Citation : 2009 Latest Caselaw 443 Del
Judgement Date : 9 February, 2009
* IN THE HIGH COURT OF DELHI AT NEW DELHI
+ W.P.(C) NO. 17221/2006
% Dated: 09.02.2009
DELHI TRANSPORT CORPORATION .... Petitioner
Through Mr. Anand Nandan, Advocate
Versus
CHANDER KUMAR .... Respondent
Through None.
HON'BLE MR. JUSTICE V.K. SHALI
1. Whether reporters of Local papers may be
allowed to see the judgment? NO
2. To be referred to the reporter or not? YES
3. Whether the judgment should be reported in
the Digest? YES
V. K. SHALI, J. (Oral)

════════

Job: Please copy the entire court case header word for word. The material here has no connection to the court case header.

Data below:

════════

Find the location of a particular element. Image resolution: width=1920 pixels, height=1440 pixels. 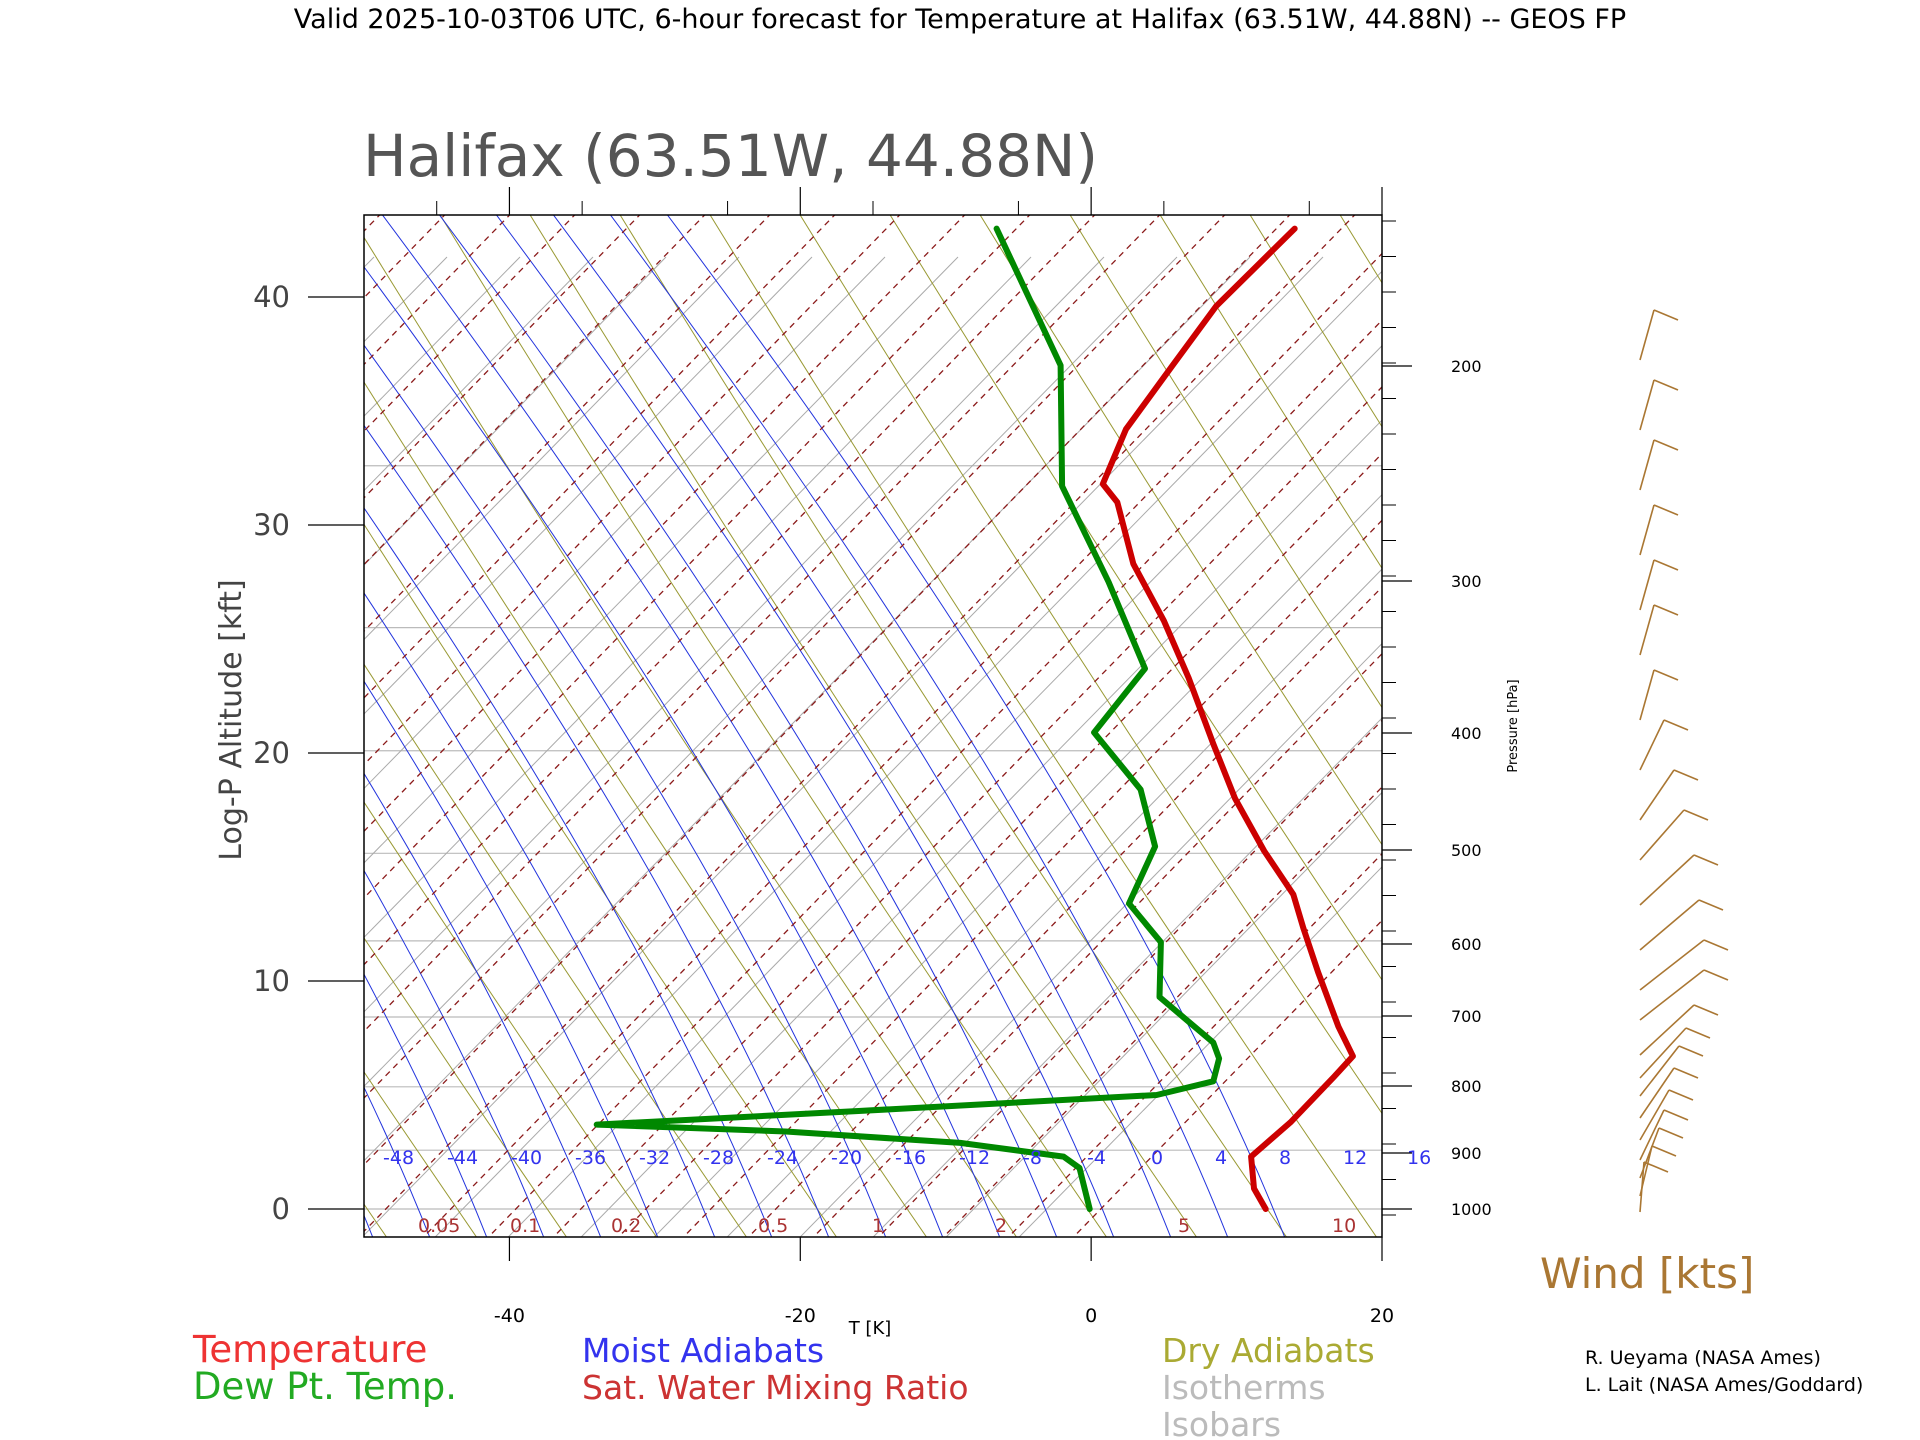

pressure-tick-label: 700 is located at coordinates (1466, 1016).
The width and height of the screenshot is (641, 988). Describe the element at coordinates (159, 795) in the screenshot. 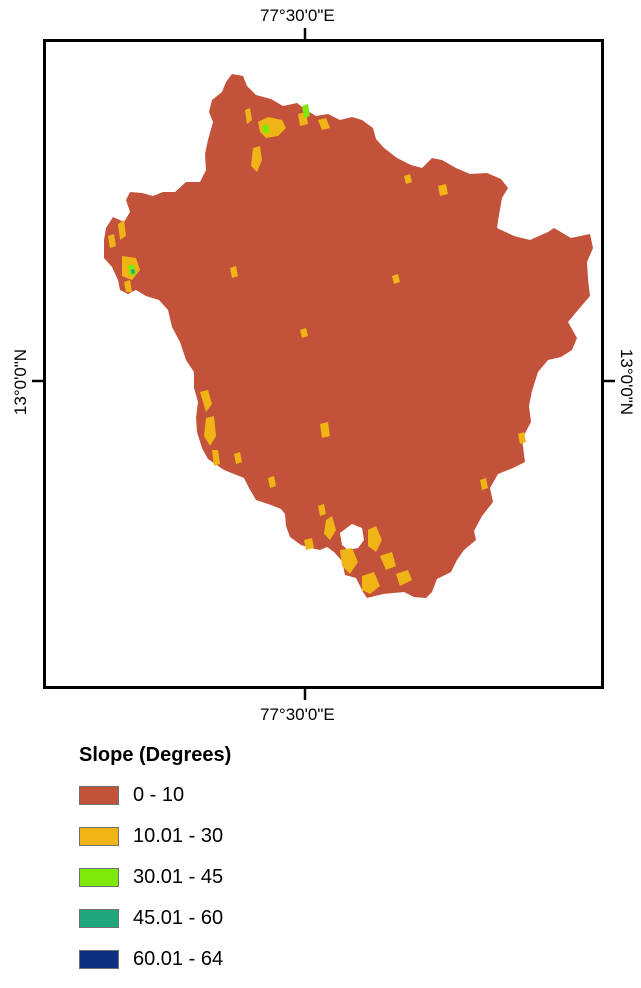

════════

Answer section:
Citation : 2009 Latest Caselaw 443 Del
Judgement Date : 9 February, 2009
* IN THE HIGH COURT OF DELHI AT NEW DELHI
+ W.P.(C) NO. 17221/2006
% Dated: 09.02.2009
DELHI TRANSPORT CORPORATION .... Petitioner
Through Mr. Anand Nandan, Advocate
Versus
CHANDER KUMAR .... Respondent
Through None.
HON'BLE MR. JUSTICE V.K. SHALI
1. Whether reporters of Local papers may be
allowed to see the judgment? NO
2. To be referred to the reporter or not? YES
3. Whether the judgment should be reported in
the Digest? YES
V. K. SHALI, J. (Oral)